Safety rules: Desktop Host must not exfiltrate arbitrary filesystem content. Any automatic push must be scoped to allowlisted roots and require explicit user consent. Cloud records provenance (which host, when, from which local source).


Security model

ThreatMitigation
Token theft on desktopShort-lived access tokens + refresh token in OS vault
Cloud compromiseDesktop Host local policy prevents unsafe operations regardless of Cloud instruction
Confused deputy / workspace mixupworkspace_id included in every relay request; Desktop Host validates it
Write/delete abuseRate limits + consent prompts
Arbitrary command executionDesktop Host only starts pre-approved processes from the local allowlist

All relay traffic is over TLS. Payload size limits are enforced. Every invocation is audited with owner, guest, grant_id, tool name, and timestamps.


Protocol reference

Transport

WebSocket at wss://<cloud>/relay/v1/connect

Message envelope

All messages are JSON objects:

{
"type": "ping",
"v": 1,
"id": "2f4d...",
"ts": 1711929600,
"payload": {"nonce": "abc"}
}
FieldDescription
typeMessage type identifier
vProtocol version (current: 1)
idUnique per message (UUID recommended)
tsUnix seconds (optional)
payloadMessage-specific content

Connection lifecycle

  1. Connect — Desktop Host opens WebSocket. Cloud sends server_hello.
  2. Register — Desktop Host sends client_hello.
  3. Heartbeat — Either side may send ping; peer replies pong. Recommended interval: 30 seconds.
  4. Reconnect — Desktop Host reconnects with exponential backoff. Cloud includes session_id in server_hello; Desktop Host may present resume_session_id to resume.

Message types

server_hello — Cloud → Desktop Host

Payload: session_id, server_time, features

client_hello — Desktop Host → Cloud

Payload: device_id, display_name, capabilities: { "tools": boolean, "resources": boolean }, capabilities_manifest (optional)

ping / pong

Keepalive. No payload required.

invoke_tool — Cloud → Desktop Host

FieldDescription
request_idCorrelation ID for this tool call
owner_user_idOwning Agience user
guest_user_idNull for owner-only calls; required for shared calls
grant_idNull for owner-only calls; required for shared calls
workspace_idWorkspace context
server_ide.g., desktop-host or desktop-host:<owner>
tool_nameTool to invoke
argumentsTool arguments
deadline_msTimeout deadline

tool_result — Desktop Host → Cloud

FieldDescription
request_idMatches the invoke_tool request
okSuccess boolean
resultResult object (if ok)
errorError object with code, message, details (if not ok)

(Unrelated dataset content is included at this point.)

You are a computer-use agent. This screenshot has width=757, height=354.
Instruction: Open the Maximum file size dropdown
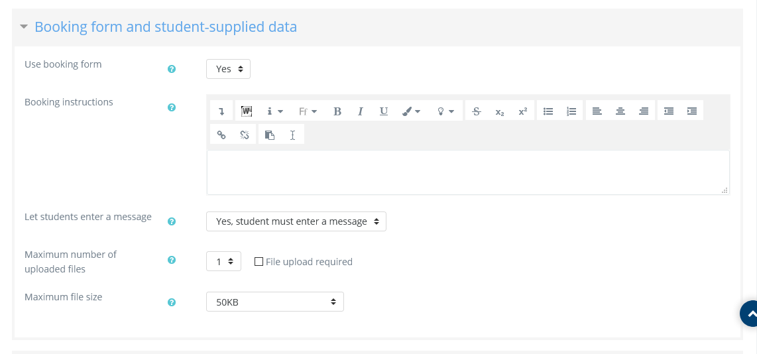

Error codes: TIMEOUT, DENIED, NOT_FOUND, INVALID_ARGUMENT

cancel_tool — Cloud → Desktop Host

Payload: request_id, reason (optional). Desktop Host makes a best-effort attempt to cancel in-progress work.

Local MCP supervision messages

list_local_servers — Cloud → Desktop Host

No payload. Response via tool_result with servers: [{ server_id, label, status }]

start_local_server / stop_local_server — Cloud → Desktop Host

Payload: server_id — must exist in local allowlist.

log_event — Desktop Host → Cloud (optional)

Payload: level, message, context

Tool call semantics

Cloud enforces: authenticated caller, grant existence/expiry/allowlist, rate limits.

Desktop Host enforces: local filesystem roots, byte limits, read-only mode, tool allowlist.

Timeout: Cloud provides deadline_ms. Desktop Host must stop work when exceeded and return a TIMEOUT error.

Idempotency: request_id should be treated as an idempotency key for retry handling.